Sénégal: les violences continuent à une semaine des élections

Les grandes confréries jouent un rôle essentiel. Mais les trois grenades lacrymogènes lancées par un policier dans une mosquée de Dakar compliquent la situation. La confrérie des Tidianes est choquée. 

Cela va être le chaos, comme le dit un jeune dans un reportage. Les jeunes chômeurs, les jeunes pauvres, n'ont rien à perdre. Ils se défoulent aussi.

Le mouvement du 23 juin, le M23, essaie d'organiser les manifestations. Ce mouvement est apparu l'an dernier contre la tentative d'Abdoulaye Wade de placer son fils comme successeur. Une succession monarchique dans une république, c'est inacceptable, comme est inacceptable le 3e mandat brigué par le président sortant, Abdoulaye Wade, 85 ans.

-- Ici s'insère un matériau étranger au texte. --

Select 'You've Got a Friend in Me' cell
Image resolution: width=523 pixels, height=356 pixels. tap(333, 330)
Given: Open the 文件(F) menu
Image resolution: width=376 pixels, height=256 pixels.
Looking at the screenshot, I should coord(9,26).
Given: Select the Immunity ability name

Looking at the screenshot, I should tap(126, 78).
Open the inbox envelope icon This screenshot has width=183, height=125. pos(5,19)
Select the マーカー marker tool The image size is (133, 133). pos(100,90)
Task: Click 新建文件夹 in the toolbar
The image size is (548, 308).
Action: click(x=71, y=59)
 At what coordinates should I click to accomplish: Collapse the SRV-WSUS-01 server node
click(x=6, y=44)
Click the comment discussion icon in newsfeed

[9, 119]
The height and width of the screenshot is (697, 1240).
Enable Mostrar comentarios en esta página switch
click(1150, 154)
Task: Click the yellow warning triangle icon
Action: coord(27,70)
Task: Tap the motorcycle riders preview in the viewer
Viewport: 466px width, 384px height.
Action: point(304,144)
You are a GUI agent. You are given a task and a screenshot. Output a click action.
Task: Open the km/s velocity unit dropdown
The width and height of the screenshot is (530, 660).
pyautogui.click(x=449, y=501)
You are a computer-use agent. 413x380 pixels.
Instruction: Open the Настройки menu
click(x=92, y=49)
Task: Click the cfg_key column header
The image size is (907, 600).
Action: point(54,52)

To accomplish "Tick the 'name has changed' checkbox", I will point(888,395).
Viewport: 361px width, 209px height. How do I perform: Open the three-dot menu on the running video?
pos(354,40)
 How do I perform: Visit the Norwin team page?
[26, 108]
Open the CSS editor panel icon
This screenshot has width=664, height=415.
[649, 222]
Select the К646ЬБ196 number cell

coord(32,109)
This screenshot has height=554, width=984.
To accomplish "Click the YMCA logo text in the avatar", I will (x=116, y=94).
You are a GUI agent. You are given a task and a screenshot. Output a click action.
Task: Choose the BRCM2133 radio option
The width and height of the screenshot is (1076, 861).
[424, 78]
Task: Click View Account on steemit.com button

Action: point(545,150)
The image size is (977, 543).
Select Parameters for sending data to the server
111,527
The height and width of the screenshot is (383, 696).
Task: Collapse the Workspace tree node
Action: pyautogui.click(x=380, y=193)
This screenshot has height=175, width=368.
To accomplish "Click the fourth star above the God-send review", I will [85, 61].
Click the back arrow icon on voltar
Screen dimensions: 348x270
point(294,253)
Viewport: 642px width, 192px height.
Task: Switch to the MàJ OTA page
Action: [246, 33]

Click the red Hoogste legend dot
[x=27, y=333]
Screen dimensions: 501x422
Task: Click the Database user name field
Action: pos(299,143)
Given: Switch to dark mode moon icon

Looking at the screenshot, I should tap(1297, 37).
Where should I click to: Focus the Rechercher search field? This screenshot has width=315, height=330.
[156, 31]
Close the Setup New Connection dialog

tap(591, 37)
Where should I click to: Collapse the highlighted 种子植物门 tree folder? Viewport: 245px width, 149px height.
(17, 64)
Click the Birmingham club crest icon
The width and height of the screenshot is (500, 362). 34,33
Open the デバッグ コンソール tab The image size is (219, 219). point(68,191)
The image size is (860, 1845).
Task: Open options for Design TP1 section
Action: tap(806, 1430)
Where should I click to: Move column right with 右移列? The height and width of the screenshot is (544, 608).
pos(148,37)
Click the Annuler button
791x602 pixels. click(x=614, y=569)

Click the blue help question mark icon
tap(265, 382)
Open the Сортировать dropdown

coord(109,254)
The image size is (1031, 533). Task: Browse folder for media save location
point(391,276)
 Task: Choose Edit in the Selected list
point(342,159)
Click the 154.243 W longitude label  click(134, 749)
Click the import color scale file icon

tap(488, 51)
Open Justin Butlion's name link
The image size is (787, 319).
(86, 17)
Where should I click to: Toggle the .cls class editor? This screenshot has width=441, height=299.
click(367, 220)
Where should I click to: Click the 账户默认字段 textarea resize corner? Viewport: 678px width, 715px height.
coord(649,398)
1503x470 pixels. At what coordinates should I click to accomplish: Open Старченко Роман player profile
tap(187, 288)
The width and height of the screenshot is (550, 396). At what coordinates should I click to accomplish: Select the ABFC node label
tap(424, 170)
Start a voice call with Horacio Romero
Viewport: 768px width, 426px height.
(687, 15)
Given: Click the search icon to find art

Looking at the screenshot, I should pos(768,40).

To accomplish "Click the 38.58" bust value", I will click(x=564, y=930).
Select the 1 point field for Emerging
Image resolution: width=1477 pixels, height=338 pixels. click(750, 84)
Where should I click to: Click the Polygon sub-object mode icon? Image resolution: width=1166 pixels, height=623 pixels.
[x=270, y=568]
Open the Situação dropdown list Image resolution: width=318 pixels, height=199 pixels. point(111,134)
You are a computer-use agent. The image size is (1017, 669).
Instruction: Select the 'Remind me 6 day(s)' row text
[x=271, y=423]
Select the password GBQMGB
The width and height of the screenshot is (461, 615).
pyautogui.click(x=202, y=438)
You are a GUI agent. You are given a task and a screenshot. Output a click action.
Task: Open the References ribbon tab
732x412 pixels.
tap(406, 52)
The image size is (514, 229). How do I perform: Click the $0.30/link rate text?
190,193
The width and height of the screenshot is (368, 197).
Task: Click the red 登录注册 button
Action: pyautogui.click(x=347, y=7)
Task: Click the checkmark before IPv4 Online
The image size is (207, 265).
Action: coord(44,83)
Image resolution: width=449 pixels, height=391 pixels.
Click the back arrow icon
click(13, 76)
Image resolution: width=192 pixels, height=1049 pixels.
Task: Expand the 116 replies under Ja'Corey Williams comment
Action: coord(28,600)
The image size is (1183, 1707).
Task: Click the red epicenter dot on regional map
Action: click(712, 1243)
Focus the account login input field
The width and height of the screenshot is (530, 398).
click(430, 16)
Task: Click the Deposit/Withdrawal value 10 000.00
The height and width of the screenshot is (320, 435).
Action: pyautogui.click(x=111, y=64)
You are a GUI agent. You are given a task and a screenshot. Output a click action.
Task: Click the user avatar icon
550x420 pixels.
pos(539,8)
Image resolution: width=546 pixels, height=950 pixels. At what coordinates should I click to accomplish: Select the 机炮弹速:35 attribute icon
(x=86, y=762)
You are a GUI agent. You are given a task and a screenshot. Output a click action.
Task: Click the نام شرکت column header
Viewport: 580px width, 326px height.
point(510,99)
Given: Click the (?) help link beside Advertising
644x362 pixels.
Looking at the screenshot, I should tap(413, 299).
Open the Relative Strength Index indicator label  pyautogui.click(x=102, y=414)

Les manifestations insurrectionnelles ont éclaté la semaine dernière lorsque la Cour constitutionnelle a validé la candidature d'Abdoulaye Wade et exclu le chanteur populaire Youssou Ndour. 

Il reste une douzaine de candidats

Dix d'entre eux ont rejoint le M23 et tous demandent le départ d'Abdoulaye Wade. Mais, problème, aucun candidat de l'opposition ne fait vraiment le poids face au "vieux", d'autant que les Sénégalais pressentent que Wade pourrait ne pas aller jusqu'au bout de son nouveau mandat, vu son âge et sa santé.

Au Maghreb, les révolutions du printemps dernier ont généré un processus de transition et d'élection démocratique. Wade a moins de chance, il a choisi la plus mauvaise  stratégie : s'accrocher à tout prix. Le printemps sénégalais éclate en plein processus électoral. Il est le dos au mur.